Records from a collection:
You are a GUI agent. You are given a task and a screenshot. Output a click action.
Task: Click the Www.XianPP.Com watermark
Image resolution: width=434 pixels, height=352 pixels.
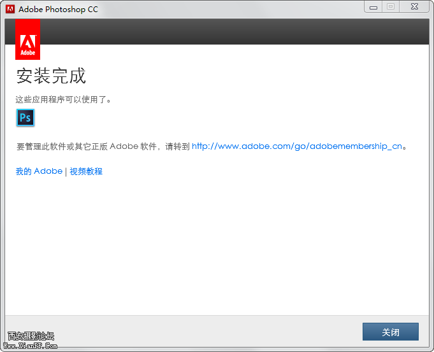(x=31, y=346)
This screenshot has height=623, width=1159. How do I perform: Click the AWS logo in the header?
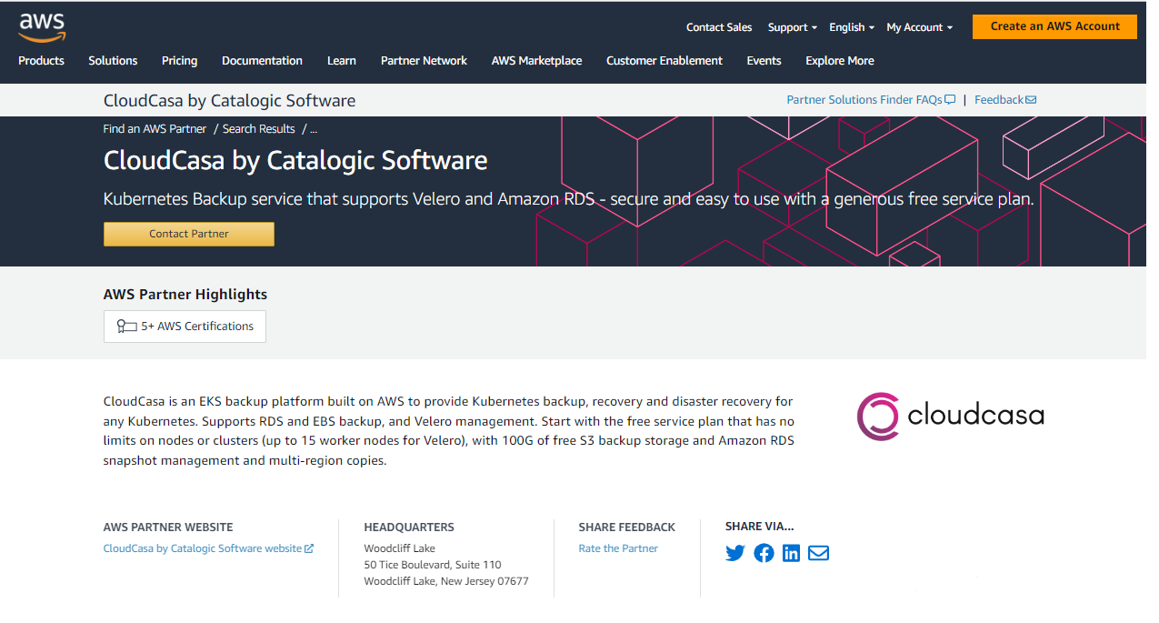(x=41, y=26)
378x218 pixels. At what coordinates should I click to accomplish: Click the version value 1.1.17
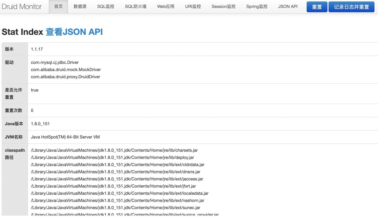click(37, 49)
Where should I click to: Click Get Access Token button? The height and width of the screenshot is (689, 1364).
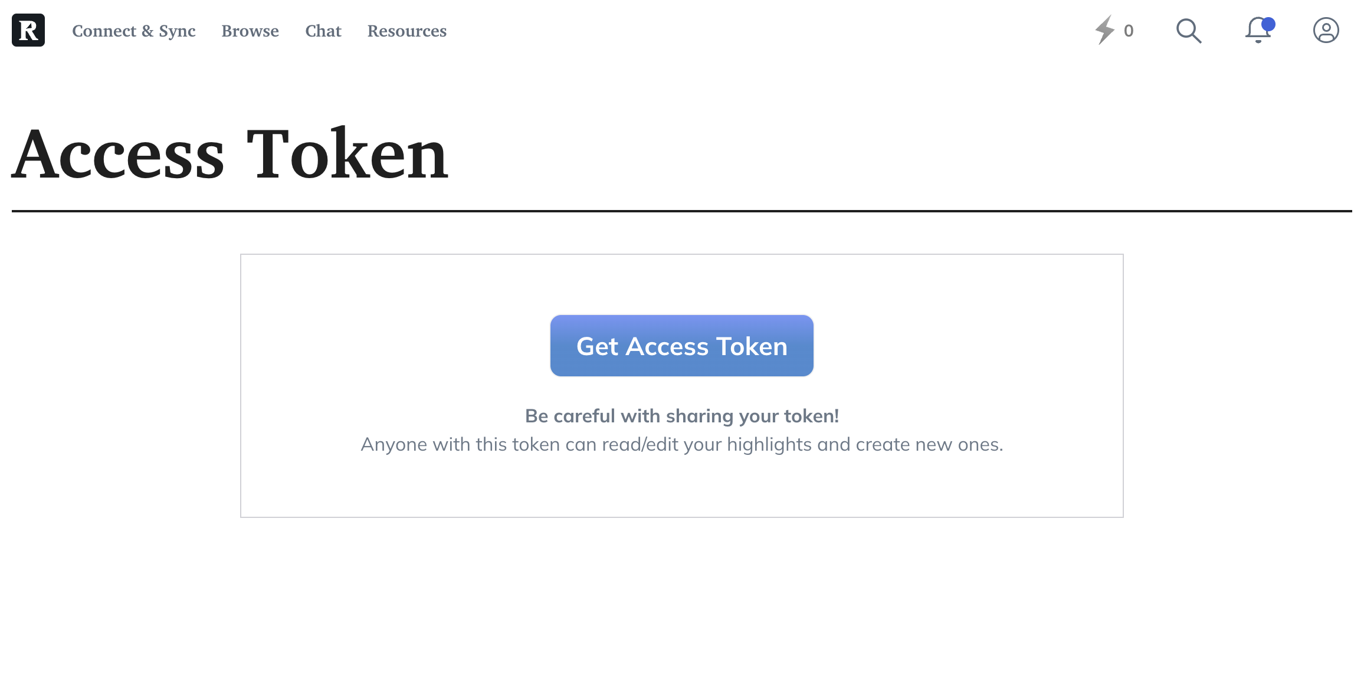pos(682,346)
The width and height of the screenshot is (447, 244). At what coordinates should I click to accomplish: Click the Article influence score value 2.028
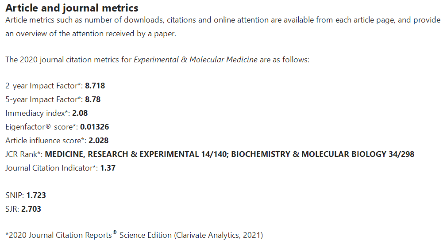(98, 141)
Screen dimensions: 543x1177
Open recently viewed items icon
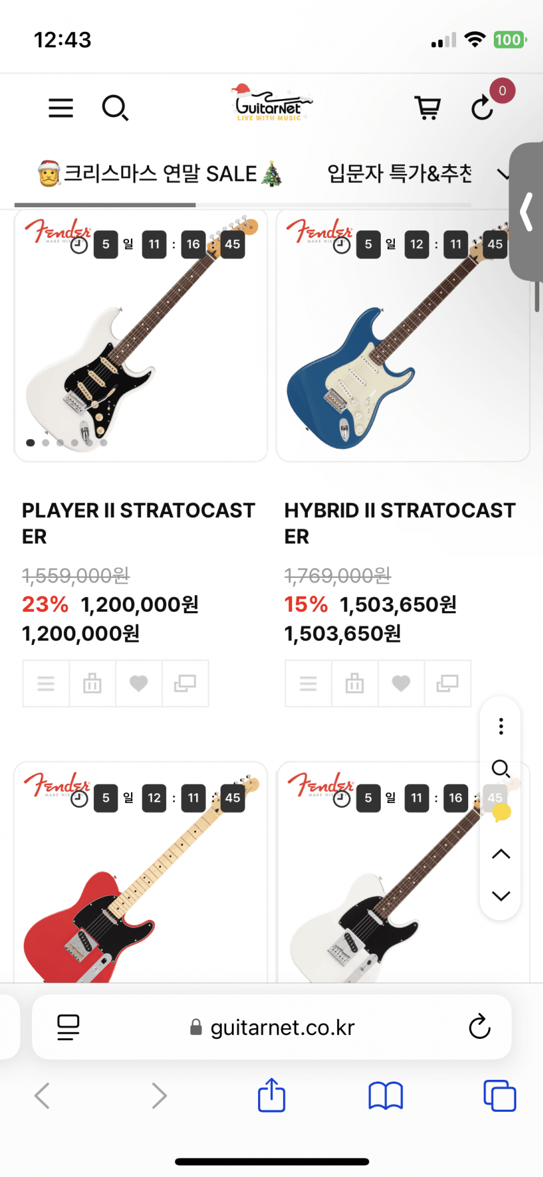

→ **How to complete this task**: Above are records with pictures; repeat the records exactly and leave the pictures out.

→ **Result**:
You are a GUI agent. You are given a task and a screenshot. Output a click action.
Task: Click the Www.XianPP.Com watermark
Image resolution: width=434 pixels, height=352 pixels.
(x=31, y=346)
This screenshot has height=623, width=1159. How do I perform: Click the AWS logo in the header?
(x=41, y=26)
378x218 pixels. At what coordinates should I click to accomplish: Click the version value 1.1.17
click(37, 49)
Where should I click to: Click Get Access Token button? The height and width of the screenshot is (689, 1364).
pos(682,346)
The width and height of the screenshot is (447, 244). At what coordinates should I click to accomplish: Click the Article influence score value 2.028
(98, 141)
Screen dimensions: 543x1177
Open recently viewed items icon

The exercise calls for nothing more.